##### Source text #####
The New York Times tried to block a web crawler that was affiliated with the famous Internet Archive, a project whose easy-to-use comparisons of article versions has sometimes led to embarrassment for the newspaper.
In 2021, the New York Times added “ia_archiver” — a bot that, in the past, captured huge numbers of websites for the Internet Archive — to a list that instructs certain crawlers to stay out of its website.
Crawlers are programs that work as automated bots to trawl websites, collecting data and sending it back to a repository, a process known as scraping. Such bots power search engines and the Internet Archive’s Wayback Machine, a service that facilitates the archiving and viewing of historic versions of websites going back to 1996.
The New York Times has, in the past, faced public criticisms over some of its stealth edits.
The Internet Archive’s Wayback Machine has long been used to compare webpages as they are updated over time, clearly delineating the differences between two iterations of any given page. Several years ago, the archive added a feature called “Changes” that lets users compare two archived versions of a website from different dates or times on a single display. The tool can be used to uncover changes in news stories that have been made without any accompanying editorial notes, so-called stealth edits.
The Times has, in the past, faced public criticisms over some of its stealth edits. In a notorious 2016 incident, the paper revised an article about then-Democratic presidential candidate Sen. Bernie Sanders, I-Vt., so drastically after publication — changing the tone from one of praise to skepticism — that it came in for a round of opprobrium from other outlets as well as the Times’s own public editor. The blogger who first noticed the revisions and set off the firestorm demonstrated the changes by using the Wayback Machine.
More recently, the Times stealth-edited an article that originally listed “death” as one of six ways “you can still cancel your federal student loan debt.” Following the edit, the “death” section title was changed to a more opaque heading of “debt won’t carry on.”
A service called NewsDiffs — which provides a similar comparative service but focuses on news outlets such as the New York Times, CNN, the Washington Post, and others — has also chronicled a long list of significant examples of articles that have undergone stealth edits, though the service appears to not have been updated in several years.
The New York Times declined to comment on why it is barring the ia_archiver bot from crawling its website.
Robots.txt Files
The mechanism that websites use to block certain crawlers is a robots.txt file. If website owners want to request that a particular search engine or other automated bot not scan their website, they can add the crawler’s name to the file, which the website owner then uploads to their site where it can be publicly accessed.
##### Extracted data #####
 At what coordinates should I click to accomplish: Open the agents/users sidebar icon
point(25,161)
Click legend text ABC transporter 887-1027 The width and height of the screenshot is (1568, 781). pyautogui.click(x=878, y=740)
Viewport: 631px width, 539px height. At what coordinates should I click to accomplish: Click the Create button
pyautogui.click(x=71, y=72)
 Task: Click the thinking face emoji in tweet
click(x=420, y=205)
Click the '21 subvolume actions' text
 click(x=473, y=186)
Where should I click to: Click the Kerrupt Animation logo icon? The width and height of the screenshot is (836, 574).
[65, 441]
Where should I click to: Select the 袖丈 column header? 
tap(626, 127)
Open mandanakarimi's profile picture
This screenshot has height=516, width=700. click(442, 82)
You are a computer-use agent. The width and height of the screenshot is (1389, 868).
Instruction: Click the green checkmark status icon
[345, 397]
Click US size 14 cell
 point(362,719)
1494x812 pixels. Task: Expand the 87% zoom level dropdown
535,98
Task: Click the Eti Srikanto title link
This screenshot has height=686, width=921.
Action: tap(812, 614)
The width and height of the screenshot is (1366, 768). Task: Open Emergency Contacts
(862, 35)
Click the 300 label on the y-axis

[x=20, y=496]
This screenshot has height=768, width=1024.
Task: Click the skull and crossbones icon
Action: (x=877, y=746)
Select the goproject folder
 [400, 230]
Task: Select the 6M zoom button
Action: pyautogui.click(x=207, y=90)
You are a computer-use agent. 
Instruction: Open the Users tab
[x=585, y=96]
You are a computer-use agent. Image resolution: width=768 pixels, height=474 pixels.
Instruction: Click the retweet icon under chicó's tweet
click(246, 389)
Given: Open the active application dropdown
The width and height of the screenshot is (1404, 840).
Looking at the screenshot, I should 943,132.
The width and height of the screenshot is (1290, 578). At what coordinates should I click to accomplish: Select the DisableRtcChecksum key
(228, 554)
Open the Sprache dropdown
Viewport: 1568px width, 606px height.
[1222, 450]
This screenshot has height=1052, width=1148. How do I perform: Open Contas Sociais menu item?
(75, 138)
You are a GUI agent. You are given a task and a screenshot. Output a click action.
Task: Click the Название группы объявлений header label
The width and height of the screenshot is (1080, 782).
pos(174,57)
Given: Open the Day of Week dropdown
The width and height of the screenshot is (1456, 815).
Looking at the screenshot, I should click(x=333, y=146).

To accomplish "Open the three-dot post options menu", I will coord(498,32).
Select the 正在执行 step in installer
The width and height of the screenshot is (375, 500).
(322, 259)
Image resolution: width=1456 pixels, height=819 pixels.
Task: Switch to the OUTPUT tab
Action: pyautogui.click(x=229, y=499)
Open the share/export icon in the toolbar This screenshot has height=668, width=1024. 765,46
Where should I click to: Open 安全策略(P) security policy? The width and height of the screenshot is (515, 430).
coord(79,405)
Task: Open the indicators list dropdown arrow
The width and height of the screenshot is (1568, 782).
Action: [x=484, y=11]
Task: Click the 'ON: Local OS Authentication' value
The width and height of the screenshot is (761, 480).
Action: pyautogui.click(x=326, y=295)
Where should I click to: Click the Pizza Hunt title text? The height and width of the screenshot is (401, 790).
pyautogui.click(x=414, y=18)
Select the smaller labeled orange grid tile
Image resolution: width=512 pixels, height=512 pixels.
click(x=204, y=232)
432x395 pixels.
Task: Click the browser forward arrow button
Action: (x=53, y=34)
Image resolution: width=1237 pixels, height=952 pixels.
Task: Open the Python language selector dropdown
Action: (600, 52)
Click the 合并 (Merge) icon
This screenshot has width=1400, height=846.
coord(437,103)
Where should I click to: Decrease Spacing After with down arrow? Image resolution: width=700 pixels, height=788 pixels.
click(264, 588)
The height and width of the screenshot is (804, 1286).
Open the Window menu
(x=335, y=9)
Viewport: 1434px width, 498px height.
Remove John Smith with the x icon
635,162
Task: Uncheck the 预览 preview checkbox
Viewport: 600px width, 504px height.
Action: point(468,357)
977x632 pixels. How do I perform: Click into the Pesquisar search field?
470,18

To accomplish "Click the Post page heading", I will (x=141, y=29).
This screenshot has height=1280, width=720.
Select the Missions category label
#####
*Problems*.
a. From the article on the Times and the Internet Archive crawler, reproduce word for word the part that opens with the words containing "More recently, the" and closes with "in several years.".
b. Name every news outlet mentioned in the article about the Times blocking the Internet Archive crawler.

*Answers to the exercise*.
a.
More recently, the Times stealth-edited an article that originally listed “death” as one of six ways “you can still cancel your federal student loan debt.” Following the edit, the “death” section title was changed to a more opaque heading of “debt won’t carry on.”
A service called NewsDiffs — which provides a similar comparative service but focuses on news outlets such as the New York Times, CNN, the Washington Post, and others — has also chronicled a long list of significant examples of articles that have undergone stealth edits, though the service appears to not have been updated in several years.

b. The New York Times, CNN, the Washington Post